Time Capsule


As a high school graduation present, from my mom’s boss at the time, I was given a time capsule (pictured above). I swiftly took to filling it with mementos from my childhood and it is now one of my most favorite and cherished belongings. Fortunately, my mom held onto this time capsule tin for me through my wanderings around the country when I was in my late teens and early twenties. Had she not done so, who knows what might have happened to it. It’s likely that it would’ve wound up with the same fate as my high school year book, which I unfortunately did not leave with my mom when I moved 2,500 miles away to Montana, at age 19. My high school year book, equipped with penned statements from scads of friends and my picture, tied for first place with another girl from my class, featured for having been voted by our peers as Most Environmental, sits in a landfill beneath tons of rotting debris. Somewhere in Alaska, I think. Having pitched it in a misled rebellious state, only achievable by young adults, I now deeply regret having thrown it away and occasionally try to google about how I might be able to order a reprinted copy.

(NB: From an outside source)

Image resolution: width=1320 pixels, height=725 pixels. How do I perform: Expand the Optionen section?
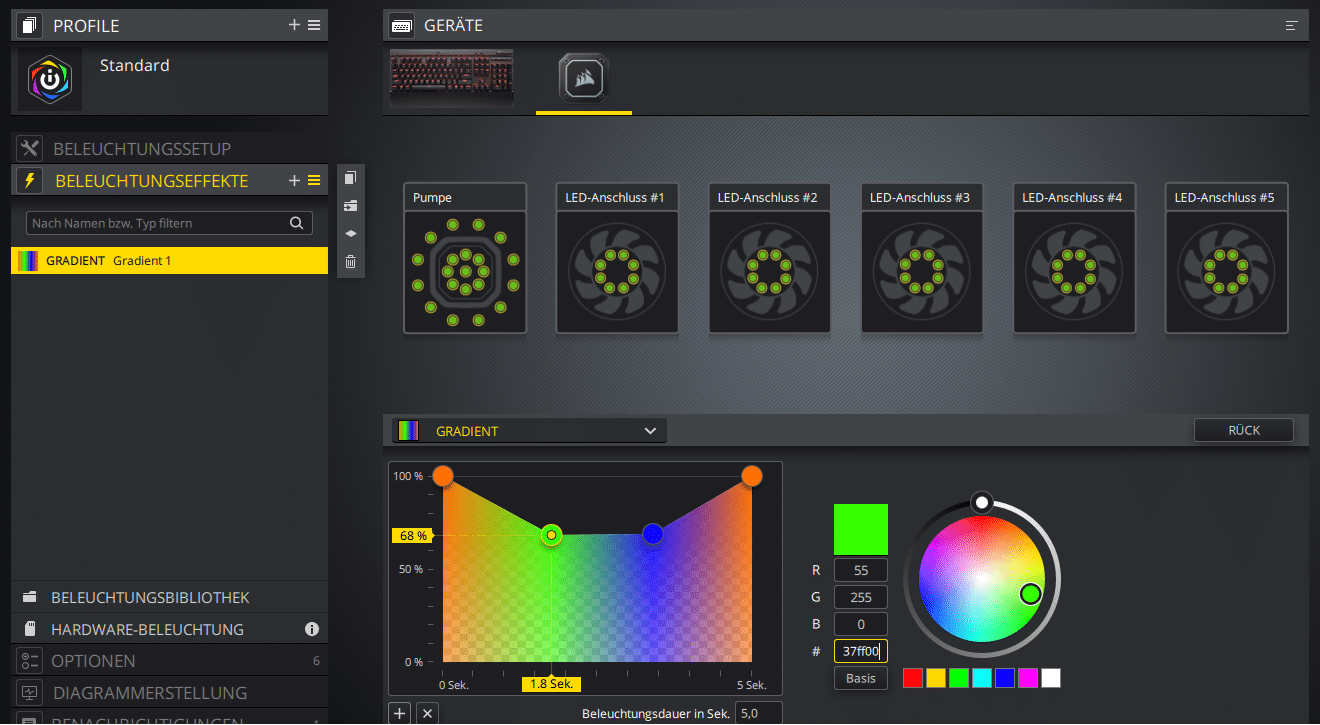(x=93, y=661)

Ever since my mom passed the time capsule back into my possession a year or so ago I’ve wanted to start this tradition with my stepson Jaden. Inspiration struck when deciding what to get him for his 17th birthday (which is tomorrow, November 8th). It took a surprisingly long time to find the sized tin I was looking for. Eventually I had to settle on ordering a tin chock full of three kinds of popcorn. Since Jaden doesn’t like popcorn his dad and I had to eat it ourselves – insert pretend sad face here. In the now empty smiley-faced 2-gallon tin, I gathered up an assortment of starter items for his new time capsule (pictured below): a brick we recently acquired from his 100-year-old elementary school down the street that was just recently torn down, the handbill from the play he was in 2 weeks ago, literary journal he helped to put together during his sophomore year, music poster from Flight of the Conchords, Star Wars button, favorite childhood stuffed frogs, the certificate he acquired after formally receiving the Two Promises at a Thich Nhat Hanh retreat in 2011, and a variety of other little things. There’s also room for him to add additional items as he sees fit.


One of the delightful surprises in my time capsule, that I had completely forgotten about, were letters written to me by a couple of my friends, sealed in envelopes never opened. So in preparation for Jaden’s time capsule, I contacted a few people to have them write him a letter, which will remain sealed until some undisclosed date well into the future. Feeling confident that he won’t stumble upon this blog post, here’s what I wrote in my letter to him:

Dear Jaden,

In two days you’ll turn 17. Knowing you’ll be reading this years down the line makes it a little challenging to know what to say :) As a longtime parent member of Team Jaden I want you to know how grateful I am for you and for being your stepmom. You are a kind, thoughtful, funny, smart, and well grounded young man. Your dad and I are so very proud of you. Soon, you’ll be out and off into the world, creating your life as an adult. And it’s something I think about now and mentally prepare for, because I know it will be hard and I’ll dearly miss you. But all things are impermanent, subject to change. And we all need change in order to grow and transform.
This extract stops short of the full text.